The master key is 64 bytes, split into three parts: 
use rustic_core::crypto::aespoly1305::Key;

pub struct Key {
    // [0..32]  - AES-256 encryption key
    // [32..48] - Poly1305 'k' value
    // [48..64] - Poly1305 'r' value
}

Creating Keys

// Generate random key
let key = Key::new();

// From components
let key = Key::from_keys(
    &encrypt_bytes, // 32 bytes
    &k_bytes,       // 16 bytes
    &r_bytes,       // 16 bytes  
);

// From slice
let key = Key::from_slice(&key_bytes); // 64 bytes

Encryption

Encryption adds a random nonce and authentication tag: 
use rustic_core::crypto::CryptoKey;

let plaintext = b"secret data";
let encrypted = key.encrypt_data(plaintext)?;

// Format:
// [0..16]   - Random nonce
// [16..N]   - Encrypted data
// [N..N+16] - Poly1305 MAC tag
Encrypted data structure: 
┌─────────────────┬─────────────────┬──────────────┐
│  Nonce (16B)    │  Ciphertext     │  Tag (16B)   │
│  Random IV      │  AES-CTR        │  Poly1305    │
└─────────────────┴─────────────────┴──────────────┘
Example: 
use rustic_core::crypto::aespoly1305::Key;
use rustic_core::crypto::CryptoKey;

// Encrypt
let data = b"Hello, World!";
let encrypted = key.encrypt_data(data)?;

assert_eq!(encrypted.len(), 16 + data.len() + 16);

Decryption

Decryption verifies the MAC before returning plaintext: 
// Decrypt and verify
let decrypted = key.decrypt_data(&encrypted)?;
assert_eq!(decrypted, plaintext);

// MAC verification failure
let corrupted = &mut encrypted.clone();
corrupted[20] ^= 0xFF; // Flip a bit

let result = key.decrypt_data(corrupted);
assert!(result.is_err()); // MAC check fails
Security: The MAC is checked before any data is returned, preventing tampering.

Hashing

SHA-256 hashing for content-addressed storage: 
use rustic_core::crypto::hasher::hash;
use rustic_core::id::Id;

// Hash data to get blob ID
let data = b"file contents";
let id: Id = hash(data);

println!("Blob ID: {}", id); // 32-byte hash as hex

Streaming Hash

For large data: 
use rustic_core::crypto::hasher::hash_reader;
use std::fs::File;

// Hash file without loading into memory
let file = File::open("large-file.bin")?;
let id = hash_reader(file)?;

Key Derivation

Password-based key derivation using scrypt: 
use rustic_core::repofile::keyfile::KeyFile;

// Key file contains scrypt parameters
pub struct KeyFile {
    pub kdf: String,      // "scrypt"
    pub n: u32,           // CPU/memory cost (2^n)

- RECORD EXCERPTS -
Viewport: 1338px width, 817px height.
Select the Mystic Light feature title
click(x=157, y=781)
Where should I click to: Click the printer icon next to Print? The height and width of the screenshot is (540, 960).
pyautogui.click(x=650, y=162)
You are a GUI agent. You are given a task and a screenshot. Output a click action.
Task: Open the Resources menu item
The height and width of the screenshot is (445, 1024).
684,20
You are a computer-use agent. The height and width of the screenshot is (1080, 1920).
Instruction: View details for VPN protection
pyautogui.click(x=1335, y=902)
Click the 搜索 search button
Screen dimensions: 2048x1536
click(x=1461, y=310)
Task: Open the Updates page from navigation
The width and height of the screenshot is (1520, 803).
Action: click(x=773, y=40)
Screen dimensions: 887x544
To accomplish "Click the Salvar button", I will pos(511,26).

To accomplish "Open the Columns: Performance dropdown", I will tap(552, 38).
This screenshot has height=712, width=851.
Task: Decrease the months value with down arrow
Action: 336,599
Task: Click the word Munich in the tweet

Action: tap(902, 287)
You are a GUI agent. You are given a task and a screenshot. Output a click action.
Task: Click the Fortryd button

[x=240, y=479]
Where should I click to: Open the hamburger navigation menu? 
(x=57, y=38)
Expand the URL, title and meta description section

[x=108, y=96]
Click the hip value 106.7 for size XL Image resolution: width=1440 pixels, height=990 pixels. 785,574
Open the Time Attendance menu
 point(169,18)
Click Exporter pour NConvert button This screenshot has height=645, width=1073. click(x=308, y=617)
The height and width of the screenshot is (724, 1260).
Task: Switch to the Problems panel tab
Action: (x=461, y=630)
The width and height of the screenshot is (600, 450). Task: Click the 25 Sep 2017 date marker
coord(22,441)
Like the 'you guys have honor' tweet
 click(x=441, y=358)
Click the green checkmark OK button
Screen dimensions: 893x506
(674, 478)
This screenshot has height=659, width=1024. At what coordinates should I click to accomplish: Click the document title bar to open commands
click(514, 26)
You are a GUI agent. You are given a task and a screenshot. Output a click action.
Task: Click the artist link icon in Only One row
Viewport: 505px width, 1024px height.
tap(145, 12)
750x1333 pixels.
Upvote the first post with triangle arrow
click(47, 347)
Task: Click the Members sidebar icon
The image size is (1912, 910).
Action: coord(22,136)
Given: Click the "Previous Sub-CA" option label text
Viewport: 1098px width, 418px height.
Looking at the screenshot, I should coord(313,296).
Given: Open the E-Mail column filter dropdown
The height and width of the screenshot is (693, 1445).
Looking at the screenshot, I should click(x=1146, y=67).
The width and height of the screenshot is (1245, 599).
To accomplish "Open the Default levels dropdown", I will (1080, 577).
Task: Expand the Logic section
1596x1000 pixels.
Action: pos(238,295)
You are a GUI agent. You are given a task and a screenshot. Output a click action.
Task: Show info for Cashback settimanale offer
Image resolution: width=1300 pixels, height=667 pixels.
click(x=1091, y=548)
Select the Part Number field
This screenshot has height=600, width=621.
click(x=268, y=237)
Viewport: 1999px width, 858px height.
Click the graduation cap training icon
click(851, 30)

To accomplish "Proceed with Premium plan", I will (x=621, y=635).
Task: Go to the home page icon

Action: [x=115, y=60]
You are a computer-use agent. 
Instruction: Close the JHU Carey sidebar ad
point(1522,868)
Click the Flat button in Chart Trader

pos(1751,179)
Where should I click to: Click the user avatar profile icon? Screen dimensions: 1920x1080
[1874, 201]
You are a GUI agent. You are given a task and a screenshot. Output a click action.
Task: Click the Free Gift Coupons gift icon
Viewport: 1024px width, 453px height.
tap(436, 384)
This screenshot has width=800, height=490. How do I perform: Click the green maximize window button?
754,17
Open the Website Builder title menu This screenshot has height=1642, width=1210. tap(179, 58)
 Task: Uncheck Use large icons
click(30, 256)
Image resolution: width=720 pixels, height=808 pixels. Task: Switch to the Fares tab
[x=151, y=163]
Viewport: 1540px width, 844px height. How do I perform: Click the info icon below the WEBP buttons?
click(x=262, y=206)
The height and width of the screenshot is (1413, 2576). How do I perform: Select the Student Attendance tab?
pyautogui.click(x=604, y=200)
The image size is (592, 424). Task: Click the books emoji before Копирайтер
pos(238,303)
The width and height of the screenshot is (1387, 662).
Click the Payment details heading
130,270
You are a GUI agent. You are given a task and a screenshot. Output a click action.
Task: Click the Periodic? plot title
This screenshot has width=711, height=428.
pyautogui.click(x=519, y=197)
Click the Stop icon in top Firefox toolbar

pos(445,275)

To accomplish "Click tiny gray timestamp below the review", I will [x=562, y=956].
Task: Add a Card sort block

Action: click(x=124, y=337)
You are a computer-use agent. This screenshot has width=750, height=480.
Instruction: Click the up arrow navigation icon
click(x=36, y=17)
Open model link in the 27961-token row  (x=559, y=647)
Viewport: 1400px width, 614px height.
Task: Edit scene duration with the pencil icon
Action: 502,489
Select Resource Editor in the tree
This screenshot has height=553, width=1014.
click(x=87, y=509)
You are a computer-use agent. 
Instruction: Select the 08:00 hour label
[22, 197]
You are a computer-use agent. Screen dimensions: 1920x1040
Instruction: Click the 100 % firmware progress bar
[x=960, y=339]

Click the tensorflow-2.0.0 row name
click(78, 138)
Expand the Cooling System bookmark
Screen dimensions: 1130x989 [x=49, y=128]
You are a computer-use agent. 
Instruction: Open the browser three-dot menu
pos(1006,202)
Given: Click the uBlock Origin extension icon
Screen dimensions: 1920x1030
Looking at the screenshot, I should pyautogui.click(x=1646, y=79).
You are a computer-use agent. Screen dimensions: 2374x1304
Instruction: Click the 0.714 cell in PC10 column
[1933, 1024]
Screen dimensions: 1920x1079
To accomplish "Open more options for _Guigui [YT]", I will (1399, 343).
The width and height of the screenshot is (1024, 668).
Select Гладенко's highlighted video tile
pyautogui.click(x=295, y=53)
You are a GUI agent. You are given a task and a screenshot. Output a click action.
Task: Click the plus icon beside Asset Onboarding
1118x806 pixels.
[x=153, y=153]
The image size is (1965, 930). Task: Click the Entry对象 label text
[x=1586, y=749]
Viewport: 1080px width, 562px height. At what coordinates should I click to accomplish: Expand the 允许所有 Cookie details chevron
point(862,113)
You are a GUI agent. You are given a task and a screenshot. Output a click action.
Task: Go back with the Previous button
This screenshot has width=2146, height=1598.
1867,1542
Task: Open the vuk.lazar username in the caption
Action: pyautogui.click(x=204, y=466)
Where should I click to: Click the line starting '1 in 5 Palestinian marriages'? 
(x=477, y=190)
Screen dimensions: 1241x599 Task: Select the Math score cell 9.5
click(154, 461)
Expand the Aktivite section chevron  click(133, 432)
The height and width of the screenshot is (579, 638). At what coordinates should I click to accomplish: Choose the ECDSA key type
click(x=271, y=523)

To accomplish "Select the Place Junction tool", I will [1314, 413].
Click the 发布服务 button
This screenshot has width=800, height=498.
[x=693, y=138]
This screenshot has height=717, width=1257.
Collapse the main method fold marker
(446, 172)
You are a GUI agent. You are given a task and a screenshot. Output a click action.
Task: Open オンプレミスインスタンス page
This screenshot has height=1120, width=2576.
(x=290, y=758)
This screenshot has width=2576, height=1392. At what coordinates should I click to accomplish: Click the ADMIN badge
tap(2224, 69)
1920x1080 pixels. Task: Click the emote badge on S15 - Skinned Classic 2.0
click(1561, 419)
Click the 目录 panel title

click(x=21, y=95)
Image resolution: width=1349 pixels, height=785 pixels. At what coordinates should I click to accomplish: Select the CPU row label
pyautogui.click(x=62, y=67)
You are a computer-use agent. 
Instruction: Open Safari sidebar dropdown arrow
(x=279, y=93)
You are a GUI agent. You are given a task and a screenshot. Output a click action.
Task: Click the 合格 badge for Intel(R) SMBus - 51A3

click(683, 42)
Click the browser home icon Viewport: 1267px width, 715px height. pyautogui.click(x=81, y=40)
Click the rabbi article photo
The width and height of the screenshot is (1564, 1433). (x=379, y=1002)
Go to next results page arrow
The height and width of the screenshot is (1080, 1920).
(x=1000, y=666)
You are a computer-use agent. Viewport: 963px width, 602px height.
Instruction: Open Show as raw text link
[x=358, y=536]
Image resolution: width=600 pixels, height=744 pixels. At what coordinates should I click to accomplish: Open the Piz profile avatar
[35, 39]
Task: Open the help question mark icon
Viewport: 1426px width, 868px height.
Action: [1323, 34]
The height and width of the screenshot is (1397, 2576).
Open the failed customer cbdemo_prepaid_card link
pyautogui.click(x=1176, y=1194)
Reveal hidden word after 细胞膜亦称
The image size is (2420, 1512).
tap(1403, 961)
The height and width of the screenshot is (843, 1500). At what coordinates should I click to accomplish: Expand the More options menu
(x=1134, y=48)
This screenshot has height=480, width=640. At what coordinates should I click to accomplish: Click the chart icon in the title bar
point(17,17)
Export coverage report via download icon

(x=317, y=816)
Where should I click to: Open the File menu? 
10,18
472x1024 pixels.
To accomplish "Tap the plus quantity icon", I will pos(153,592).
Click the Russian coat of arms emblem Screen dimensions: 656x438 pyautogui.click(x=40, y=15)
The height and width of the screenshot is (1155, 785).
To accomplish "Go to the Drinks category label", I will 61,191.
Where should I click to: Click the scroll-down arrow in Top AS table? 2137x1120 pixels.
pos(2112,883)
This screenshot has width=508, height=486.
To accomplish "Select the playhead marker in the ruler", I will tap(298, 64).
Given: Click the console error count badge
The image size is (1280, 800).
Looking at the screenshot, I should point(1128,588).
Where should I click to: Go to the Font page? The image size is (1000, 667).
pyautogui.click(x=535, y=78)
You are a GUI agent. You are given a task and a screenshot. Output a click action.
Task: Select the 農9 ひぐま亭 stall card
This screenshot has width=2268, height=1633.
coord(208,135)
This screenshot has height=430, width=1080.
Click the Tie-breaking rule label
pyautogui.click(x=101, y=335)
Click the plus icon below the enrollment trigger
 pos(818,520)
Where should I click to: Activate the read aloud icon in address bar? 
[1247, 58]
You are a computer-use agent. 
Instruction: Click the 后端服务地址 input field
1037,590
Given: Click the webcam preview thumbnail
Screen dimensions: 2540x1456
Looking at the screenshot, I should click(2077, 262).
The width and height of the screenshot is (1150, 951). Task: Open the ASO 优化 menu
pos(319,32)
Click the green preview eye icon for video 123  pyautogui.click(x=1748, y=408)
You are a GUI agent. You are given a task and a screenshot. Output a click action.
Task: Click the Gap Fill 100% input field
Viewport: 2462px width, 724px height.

- WHAT THIS EXERCISE ASKS -
1 > Copy out the part of the rustic_core crypto text from "Password-based key derivation" up to and including "CPU/memory cost (2^n)".
2 > In the rustic_core crypto text, which hashing algorithm is used for content-addressed storage?
3 > Write what comes next in the rustic_core crypto text, picking up right after its last line.

- ANSWERS PROVIDED -
1 >
Password-based key derivation using scrypt: 
use rustic_core::repofile::keyfile::KeyFile;

// Key file contains scrypt parameters
pub struct KeyFile {
    pub kdf: String,      // "scrypt"
    pub n: u32,           // CPU/memory cost (2^n)

2 > SHA-256

3 >
    pub r: u32,           // Block size
    pub p: u32,           // Parallelization
    pub salt: Vec<u8>,    // Random salt
    pub data: Vec<u8>,    // Encrypted master key
}

Deriving Key from Password

let password = "my-secure-password";

// 1. Derive key from password using scrypt
let derived_key = key_file.kdf_key(&password)?;

// 2. Decrypt master key
let master_key = key_file.key_from_data(&derived_key)?;

// Or combined:
let master_key = key_file.key_from_password(&password)?;
scrypt parameters (recommended):
  • N = 2^15 = 32768 (log_n = 15)
  • r = 8
  • p = 1
  • 64-byte output

Generating Key Files

use rustic_core::repofile::keyfile::KeyFile;

let master_key = Key::new();
let password = "secure-password";

let key_file = KeyFile::generate(
    master_key,
    &password,
    Some("hostname".to_string()),
    Some("username".to_string()),
    true, // include creation time
)?;

// Save to backend
backend.save_file(&key_file)?;

MasterKey Structure

The master key is encrypted and stored: 
pub struct MasterKey {
    pub mac: Mac,           // Poly1305 parameters
    pub encrypt: Vec<u8>,   // AES key
}

pub struct Mac {
    pub k: Vec<u8>,  // 16 bytes
    pub r: Vec<u8>,  // 16 bytes
}
Creation: 
use rustic_core::repofile::keyfile::MasterKey;

let master_key = MasterKey::new(); // Random
let key = master_key.key();        // Extract Key

CryptoKey Trait

Generic interface for encryption/decryption: 
pub trait CryptoKey {
    fn encrypt_data(&self, data: &[u8]) -> RusticResult<Vec<u8>>;
    fn decrypt_data(&self, data: &[u8]) -> RusticResult<Vec<u8>>;
}
Implemented by Key for AES-256-CTR + Poly1305-AES.

Security Properties

Authenticated Encryption (AEAD)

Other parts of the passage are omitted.